Ground could be broken later this year on a $14 million new affordable housing complex at Meadowbrook Apartments on Corning's Northside.

Ground could be broken later this year on a $14 million new affordable housing complex at Meadowbrook Apartments on Corning's Northside.

Corning-based Arbor Housing and Development, which owns Meadowbrook Apartments, has been awarded a $4.7 million grant for the project through the state’s Office of Housing and Community Renewal, Gov. Andrew Cuomo announced Tuesday.

Arbor Housing and another developer, NRP Group, are partnering to build a three-story building with 60 one- and two-bedroom apartments.

The project will include 22 units reserved for people with psychiatric disabilities, who will have access to support services. Along with its affordable housing units, Arbor also runs a residential behavioral health program.

After buying Meadowbrook Apartments in October 2013, Arbor announced that it would gut and renovate the aging apartments, which were built in 1950 and have fallen into disrepair. Arbor planned to build the new complex as a Phase II after the existing apartments were renovated, said Jeff Eaton, Arbor CEO.

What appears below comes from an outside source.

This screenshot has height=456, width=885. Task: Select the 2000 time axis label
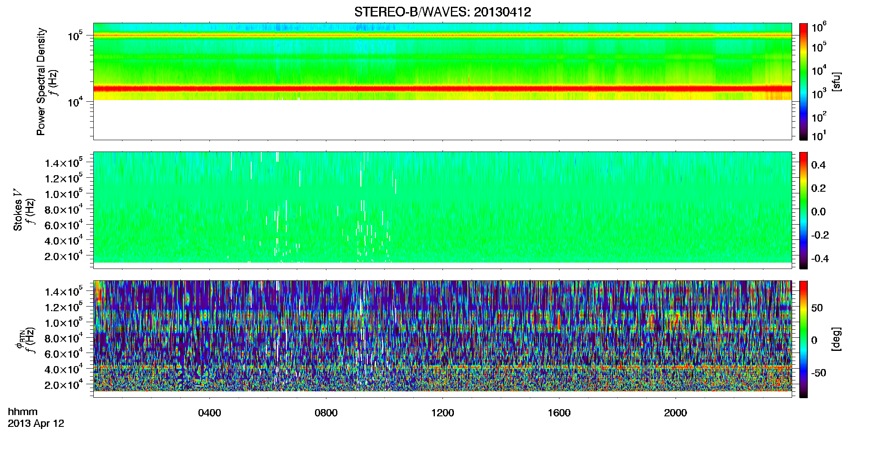coord(676,413)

However, to better its chances of getting funding through available grant programs, Arbor decided to build the new complex first, Eaton said. The project still needs final approvals at the state level and the site plans will have to be reviewed by the City of Corning, but if all goes well, construction could begin this fall, he said.

The project is targeted for completion in late 2016.

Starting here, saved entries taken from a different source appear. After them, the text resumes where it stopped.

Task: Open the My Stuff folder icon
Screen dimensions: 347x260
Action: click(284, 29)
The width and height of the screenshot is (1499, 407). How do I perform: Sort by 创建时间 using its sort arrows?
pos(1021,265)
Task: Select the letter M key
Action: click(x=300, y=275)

After that, Arbor still plans to renovate about 80 of the 100 existing units in Meadowbrook Apartments, and raze the other 20. Arbor will apply for funding in the fall for the renovations.

Many residents of the existing apartments will be moved into the new facility, clearing the way for their old apartments to be renovated, Eaton said.

The 22 units in the new facility identified for people with psychiatric disabilities will be taken by Arbor clients who currently live in a group home on Pine Street on the Southside, as well as in other apartments scattered throughout the city, Eaton said.

“We’re going to locate clients there that we are already funded for and already serve in the Corning area,” Eaton said.

Along with the $4.7 million grant announced Tuesday, the new apartment complex will be funded from a half-dozen public and private sources, primarily private equity from investors using the Low Income Housing Tax Credit, Eaton said.

U.S. Rep. Tom Reed, R-Corning, state Sen. Tom O’Mara, R- Big Flats and state Assemblyman Phil Palmesano, R-Corning, helped secure government funding, Eaton said.

The new complex will sit on a corner of the 10-acre Meadowbrook Apartments parcel on Lamphear Court, off Reynolds Avenue. The office building and several adjacent storage garages will be demolished to make room.

The new units will be available to individuals and families meeting income eligibility requirements, just like the current Meadowbrook Apartments, Eaton said. Eventually, the property will be renamed Lamphear Court Apartments.

Arbor and NRP Group just completed a similar but smaller complex in March in Williamsport, Pa. called Memorial Homes, which Eaton said was “absolutely beautiful.”

The Corning project “will look nicer than market rate housing when we’re done,” he said.

In all, the project would create 40 new affordable housing units and renovate 80 others. Upgrading the blighted Meadowbrook Apartments, where city police often respond for crime-related calls, is identified as a priority in the city’s comprehensive plan.

“It’s a great win for Arbor and it’s a great win for the city, and it’s just an exciting step along the path of revitalizing housing in Corning,” said City Councilman Bill Boland, who chairs the city’s Housing Strategy Committee, which is helping craft a long-term plan to improve Corning’s housing stock.

The $4.7 million awarded to the Corning project was among $141 million awarded to 38 affordable housing projects statewide, Cuomo announced.

The Lincoln Gardens project in the City of Hornell got $1.7 million to help turn a vacant elementary school into 25 one- and two-bedroom apartments for seniors, including four units for those with physical disabilities or traumatic brain injuries. The site is in a neighborhood near St. James Mercy Hospital.